Ulteriore obiettivo è quello di sviluppare una cyber resilienza ovvero la capacità di rimanere operativi durante una violazione informatica quando dovesse verificarsi, perché “restare in vita”, in termini di business, riesce solo a chi sa mantenere operativi i suoi sistemi operativi, anche sotto attacco.
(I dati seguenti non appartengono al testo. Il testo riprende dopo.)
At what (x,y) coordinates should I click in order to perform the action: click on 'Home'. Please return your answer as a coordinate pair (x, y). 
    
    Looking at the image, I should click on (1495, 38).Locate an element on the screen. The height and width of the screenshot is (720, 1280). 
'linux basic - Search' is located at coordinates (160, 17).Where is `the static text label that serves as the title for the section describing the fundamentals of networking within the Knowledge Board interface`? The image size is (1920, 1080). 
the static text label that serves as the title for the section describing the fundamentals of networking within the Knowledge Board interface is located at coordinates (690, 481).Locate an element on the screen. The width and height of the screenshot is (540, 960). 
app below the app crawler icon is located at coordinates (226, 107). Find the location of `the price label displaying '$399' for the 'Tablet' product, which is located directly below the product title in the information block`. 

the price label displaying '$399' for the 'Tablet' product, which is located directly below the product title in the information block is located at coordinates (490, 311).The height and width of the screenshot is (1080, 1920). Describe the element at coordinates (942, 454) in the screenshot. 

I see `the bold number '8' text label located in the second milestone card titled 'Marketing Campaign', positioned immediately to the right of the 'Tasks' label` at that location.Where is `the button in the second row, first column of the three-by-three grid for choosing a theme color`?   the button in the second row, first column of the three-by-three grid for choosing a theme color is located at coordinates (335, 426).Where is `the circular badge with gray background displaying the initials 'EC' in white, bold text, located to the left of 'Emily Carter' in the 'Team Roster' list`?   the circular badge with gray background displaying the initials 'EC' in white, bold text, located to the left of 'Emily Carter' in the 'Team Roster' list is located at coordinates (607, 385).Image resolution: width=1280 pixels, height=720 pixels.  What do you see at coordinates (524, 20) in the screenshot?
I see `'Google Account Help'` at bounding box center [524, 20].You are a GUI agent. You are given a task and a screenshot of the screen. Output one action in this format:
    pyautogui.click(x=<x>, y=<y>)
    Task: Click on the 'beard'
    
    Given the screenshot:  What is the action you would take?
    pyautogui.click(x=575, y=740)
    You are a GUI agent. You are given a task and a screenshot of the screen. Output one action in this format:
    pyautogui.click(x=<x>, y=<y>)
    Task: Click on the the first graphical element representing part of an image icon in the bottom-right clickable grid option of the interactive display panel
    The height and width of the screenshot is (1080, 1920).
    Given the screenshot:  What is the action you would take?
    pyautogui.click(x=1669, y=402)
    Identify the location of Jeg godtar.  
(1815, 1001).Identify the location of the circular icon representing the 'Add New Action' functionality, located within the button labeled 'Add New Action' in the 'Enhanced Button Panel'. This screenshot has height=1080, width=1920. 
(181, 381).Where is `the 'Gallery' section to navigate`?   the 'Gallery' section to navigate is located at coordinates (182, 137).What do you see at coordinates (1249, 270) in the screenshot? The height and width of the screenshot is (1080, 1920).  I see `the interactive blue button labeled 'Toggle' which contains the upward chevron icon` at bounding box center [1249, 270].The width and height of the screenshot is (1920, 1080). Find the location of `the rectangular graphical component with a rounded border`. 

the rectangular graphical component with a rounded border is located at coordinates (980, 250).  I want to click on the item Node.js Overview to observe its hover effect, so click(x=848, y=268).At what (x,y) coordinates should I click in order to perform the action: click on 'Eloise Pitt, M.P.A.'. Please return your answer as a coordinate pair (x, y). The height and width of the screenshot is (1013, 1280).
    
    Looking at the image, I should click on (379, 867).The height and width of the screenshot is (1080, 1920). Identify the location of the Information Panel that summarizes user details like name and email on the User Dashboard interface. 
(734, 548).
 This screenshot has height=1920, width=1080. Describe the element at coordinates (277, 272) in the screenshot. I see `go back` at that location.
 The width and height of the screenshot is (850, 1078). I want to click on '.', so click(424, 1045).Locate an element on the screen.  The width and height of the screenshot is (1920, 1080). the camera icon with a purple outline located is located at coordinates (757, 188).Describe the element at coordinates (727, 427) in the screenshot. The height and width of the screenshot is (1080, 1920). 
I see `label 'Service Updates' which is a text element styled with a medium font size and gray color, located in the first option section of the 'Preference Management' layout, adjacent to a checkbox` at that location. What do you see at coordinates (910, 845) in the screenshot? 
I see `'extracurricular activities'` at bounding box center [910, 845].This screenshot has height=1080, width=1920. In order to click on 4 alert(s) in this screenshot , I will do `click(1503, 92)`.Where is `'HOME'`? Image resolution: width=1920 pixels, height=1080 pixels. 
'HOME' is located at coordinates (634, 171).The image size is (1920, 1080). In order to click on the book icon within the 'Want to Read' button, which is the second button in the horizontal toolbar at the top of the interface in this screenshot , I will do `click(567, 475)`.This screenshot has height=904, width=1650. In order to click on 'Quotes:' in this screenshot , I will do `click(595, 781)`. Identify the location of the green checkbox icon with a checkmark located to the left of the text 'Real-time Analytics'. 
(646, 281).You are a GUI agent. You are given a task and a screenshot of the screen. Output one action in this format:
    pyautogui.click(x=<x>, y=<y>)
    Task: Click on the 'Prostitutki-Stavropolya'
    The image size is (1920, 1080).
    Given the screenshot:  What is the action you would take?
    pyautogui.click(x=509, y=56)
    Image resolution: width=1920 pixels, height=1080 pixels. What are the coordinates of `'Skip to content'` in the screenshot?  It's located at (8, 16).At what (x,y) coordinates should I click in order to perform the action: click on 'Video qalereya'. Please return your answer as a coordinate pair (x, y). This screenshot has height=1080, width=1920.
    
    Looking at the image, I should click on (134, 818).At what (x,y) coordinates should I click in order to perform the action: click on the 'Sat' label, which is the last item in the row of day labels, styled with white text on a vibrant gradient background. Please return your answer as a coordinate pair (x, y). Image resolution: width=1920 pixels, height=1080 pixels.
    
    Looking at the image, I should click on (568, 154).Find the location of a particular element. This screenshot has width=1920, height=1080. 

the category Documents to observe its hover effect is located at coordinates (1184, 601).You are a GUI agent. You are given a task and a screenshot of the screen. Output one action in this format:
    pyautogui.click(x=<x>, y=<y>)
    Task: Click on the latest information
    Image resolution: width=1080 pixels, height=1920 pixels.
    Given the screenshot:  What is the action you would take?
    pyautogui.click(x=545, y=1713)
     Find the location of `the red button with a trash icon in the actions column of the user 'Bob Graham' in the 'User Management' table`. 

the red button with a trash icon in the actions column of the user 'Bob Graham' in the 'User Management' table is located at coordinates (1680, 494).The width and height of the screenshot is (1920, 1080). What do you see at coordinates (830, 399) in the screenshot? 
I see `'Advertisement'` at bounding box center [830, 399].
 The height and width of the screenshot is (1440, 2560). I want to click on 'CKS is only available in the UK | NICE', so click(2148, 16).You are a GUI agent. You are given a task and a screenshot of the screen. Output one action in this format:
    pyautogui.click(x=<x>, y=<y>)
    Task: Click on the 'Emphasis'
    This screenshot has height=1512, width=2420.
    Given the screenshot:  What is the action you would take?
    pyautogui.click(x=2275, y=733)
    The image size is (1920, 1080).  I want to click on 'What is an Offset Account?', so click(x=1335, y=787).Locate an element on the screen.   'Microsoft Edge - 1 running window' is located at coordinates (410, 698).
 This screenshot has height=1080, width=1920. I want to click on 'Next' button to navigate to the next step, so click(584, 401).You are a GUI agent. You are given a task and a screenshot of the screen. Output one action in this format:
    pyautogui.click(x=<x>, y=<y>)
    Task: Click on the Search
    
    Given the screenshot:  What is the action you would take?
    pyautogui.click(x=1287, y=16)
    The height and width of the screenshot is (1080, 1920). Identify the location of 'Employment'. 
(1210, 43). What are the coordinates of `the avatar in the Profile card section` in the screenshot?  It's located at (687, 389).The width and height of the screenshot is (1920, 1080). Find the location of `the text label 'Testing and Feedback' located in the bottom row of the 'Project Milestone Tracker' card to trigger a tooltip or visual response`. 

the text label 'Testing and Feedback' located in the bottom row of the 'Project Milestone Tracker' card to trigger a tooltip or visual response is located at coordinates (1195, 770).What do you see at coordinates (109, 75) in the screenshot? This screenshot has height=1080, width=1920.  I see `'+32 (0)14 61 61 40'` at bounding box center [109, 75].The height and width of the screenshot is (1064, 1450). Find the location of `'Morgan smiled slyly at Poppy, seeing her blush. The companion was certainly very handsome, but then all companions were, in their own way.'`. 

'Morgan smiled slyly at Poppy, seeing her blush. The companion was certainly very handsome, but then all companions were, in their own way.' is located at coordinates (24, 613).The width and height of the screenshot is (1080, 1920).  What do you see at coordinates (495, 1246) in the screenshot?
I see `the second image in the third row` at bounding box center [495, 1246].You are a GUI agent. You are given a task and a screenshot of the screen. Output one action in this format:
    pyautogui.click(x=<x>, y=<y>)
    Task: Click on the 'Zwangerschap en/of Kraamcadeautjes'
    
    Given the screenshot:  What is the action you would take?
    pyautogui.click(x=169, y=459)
Questo concetto è trasversale a tutta l’azienda perché abbraccia persone, procedure e asset, ovvero elementi diversi che non devono essere trascurati in un piano omnicomprensivo.
Un punto di partenza assolutamente imprescindibile è avere la consapevolezza di cosa accada all’interno della propria infrastruttura.
E se davvero fosse smart, un euro speso in cybersecurity che rendimento avrebbe per l’azienda?
I dati dell’ultimo report Clusit ci dicono che gli attacchi informatici hanno avuto a livello globale nell’ultimo anno un impatto economico pari al 6% del PIL. C’è un proverbio che dice “chi più spende, meno spende”. Ecco, direi quindi che è fondamentale non sottovalutare i rischi e dedicare il giusto budget agli investimenti in cybersecurity per evitare costi, o mancati introiti, molto più ingenti a danno avvenuto.